Wir haben also den ursprünglichen Inhalt genommen und ihn in eine emotional ansprechendere Verpackung gesteckt, in Form einer Warnung. Diese Herangehensweise war äußerst erfolgreich. Innerhalb eines Jahres hatten wir bereits 90 Prozent Markenbekanntheit erreicht. Dieses Niveau ist nicht immer erreichbar, aber es zeigt die Kraft einer ungewöhnlichen Darbietung.

Ja, das stimmt. Wenn man nun so eine Idee entwickelt hat, muss man diese oftmals vor verspannten Vorständen und Marketing-Menschen, die zum Lachen in den Keller gehen, präsentieren. Woher nimmt man dann die Chuzpe und die Kraft, so etwas vorzustellen?

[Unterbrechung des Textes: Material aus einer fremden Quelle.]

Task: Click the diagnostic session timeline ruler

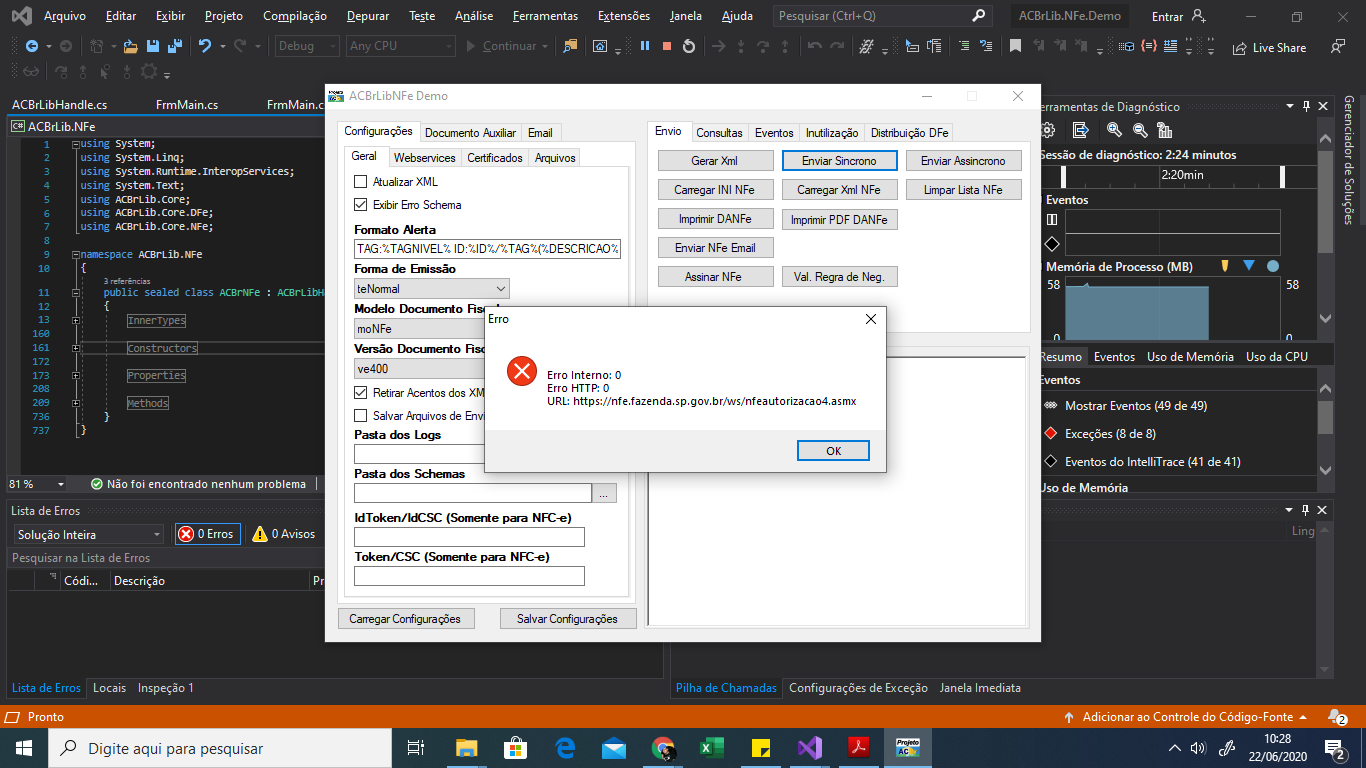Action: [x=1176, y=175]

Ich habe kürzlich das Brave Heart als Anerkennung für unerschrockene und hartnäckige Kreativarbeit erhalten. Man braucht tatsächlich eine gewisse Unerschrockenheit. Und eine Art Besessenheit, gute Arbeit abliefern zu wollen. Einige Agenturen glänzen durch ihre Fähigkeit, exzellent im Wining Dining, bei Kamingesprächen und Networking zu sein. In diesem Bereich sind wir nicht so stark, aber wir glänzen mit schlüssigen Strategien und aufregender Kreativität.

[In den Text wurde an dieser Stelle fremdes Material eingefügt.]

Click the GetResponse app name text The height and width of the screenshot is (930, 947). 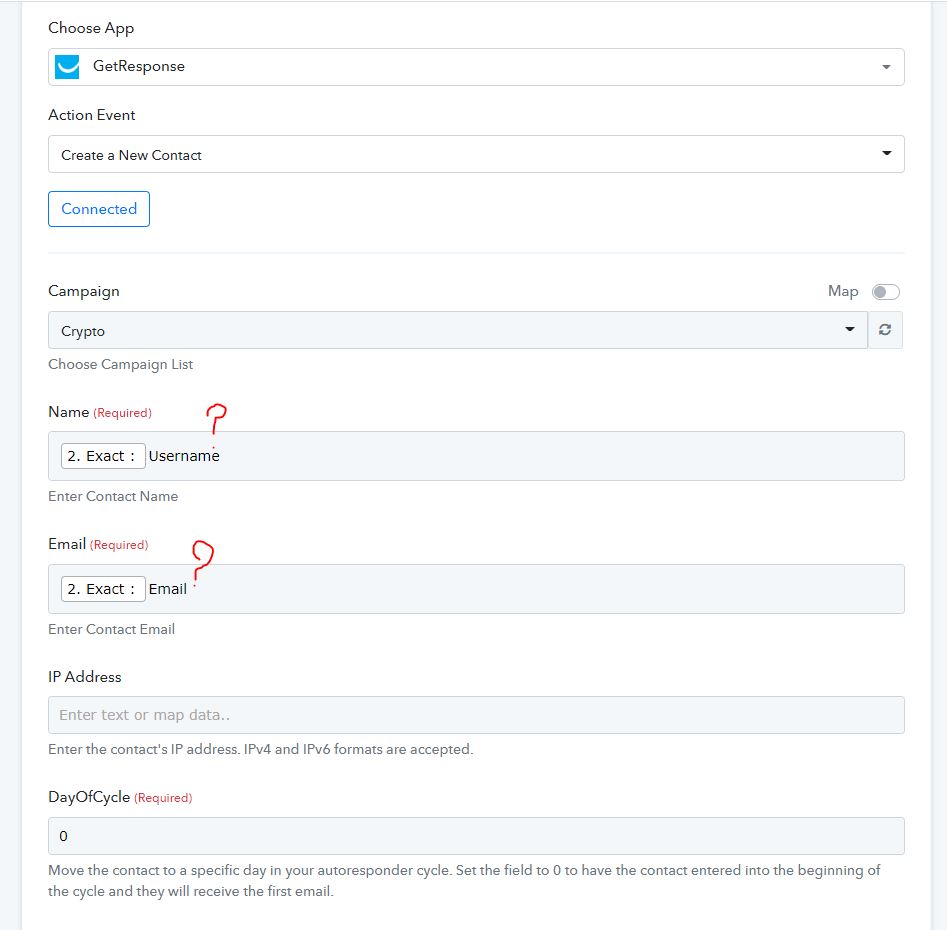pyautogui.click(x=139, y=66)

Wenn eine Idee nicht zündet und der Kunde sagt, dass er damit überfordert ist, dann ist es an der Zeit, erneut das Gespräch zu suchen. Wenn sie nicht an dieselbe Wirksamkeit glauben wie wir, dann müssen wir das akzeptieren. Es ist wichtig anzuerkennen, dass es gewisse Grenzen gibt. Mit Krawall meine ich keineswegs Provokation! Wir sind nicht nur auf Konfrontation aus. 

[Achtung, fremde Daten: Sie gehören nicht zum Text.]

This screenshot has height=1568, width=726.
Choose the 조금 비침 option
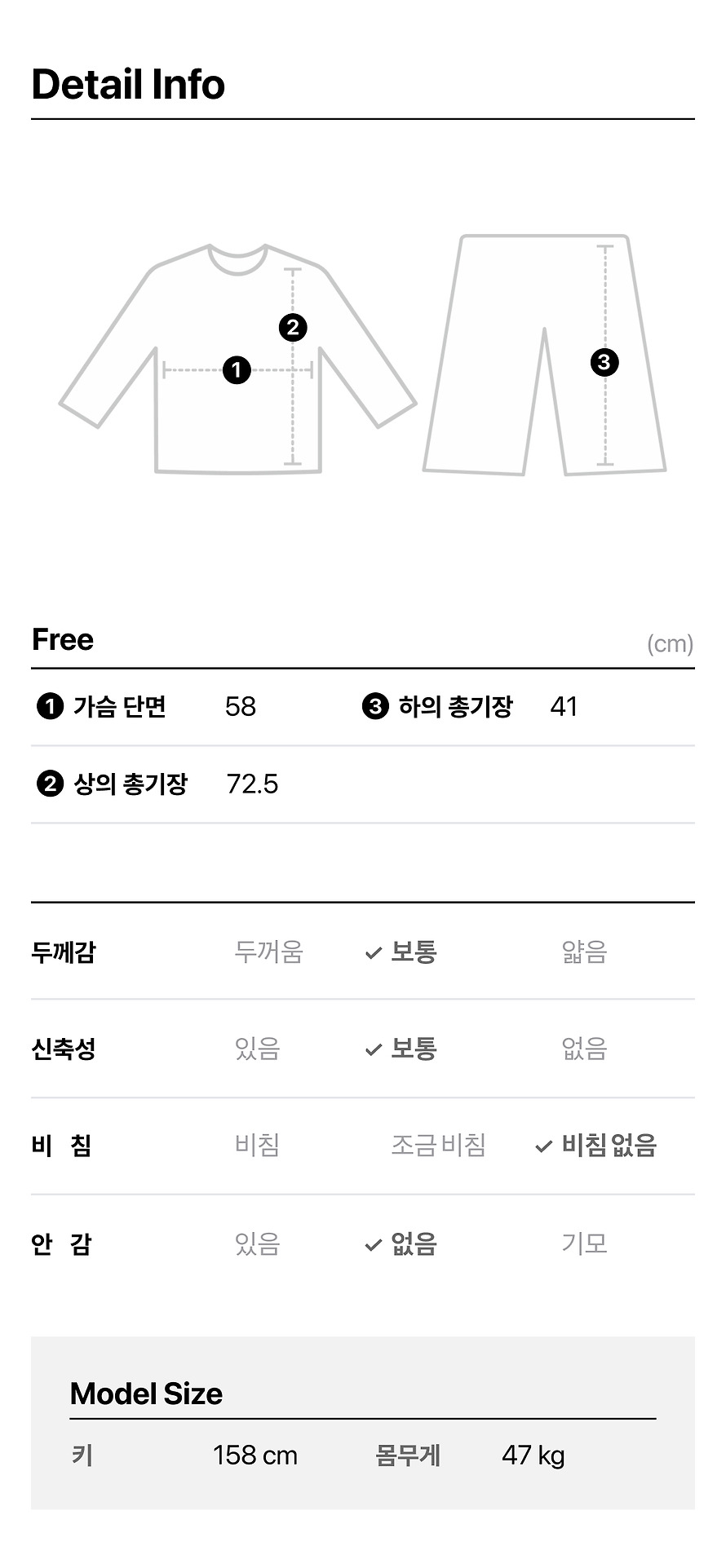[x=438, y=1146]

Du bist seit 2020 die erste Präsidentin des ADC. Das ist bemerkenswert. Wie lässt sich erklären, dass auch in höheren Hierarchieebenen von Agenturen ein deutlicher Mangel an Frauen zu beobachten ist?

Mich hat das ebenfalls schockiert. Es scheint doch so, als ob Werbung etwas Frisches und Modernes ist, das den Zeitgeist einfängt. Allerdings sind in Führungspositionen von Agenturen nur wenige Frauen zu finden. Bei Jung von Matt, wo ich seit über 20 Jahren Partnerin bin, war das ähnlich. In der gesamten Branche und auch in anderen Medienberufen ist der Frauenanteil in Führungspositionen gering. 

ADC Grand Prix
ADC Grand Prix im Fachbereich Werbung 2023: Die Agentur Innocean Berlin will über Gleichberechtigung sprechen! Jasmin Mittag und ihr Künstler*innen-Kollektiv „Wer Braucht Feminismus?“ entwickelten das erste Raumschiff in Form einer Vulva und nannten es The Vulva Spaceship.

Obwohl es einige Beispiele für erfolgreiche weibliche Führungspersönlichkeiten gibt, wie Tina Müller – heute Chefin von Weleda –, ist die Präsenz von Frauen auf den Chefsesseln in der Werbebranche immer noch gering. Um diesen Missstand zu beheben, habe ich Maßnahmen ergriffen, um den Frauenanteil in der Agentur zu erhöhen. Wir haben spezielle Workshops für kreative Führungskräfte entwickelt und ein Mentorship-Programm ins Leben gerufen, um Frauen zu fördern. Obwohl Fortschritte gemacht wurden, bleibt der Frauenanteil in Führungspositionen in der Branche immer noch hinter dem Durchschnitt, insbesondere im Vergleich zu den USA und anderen Ländern.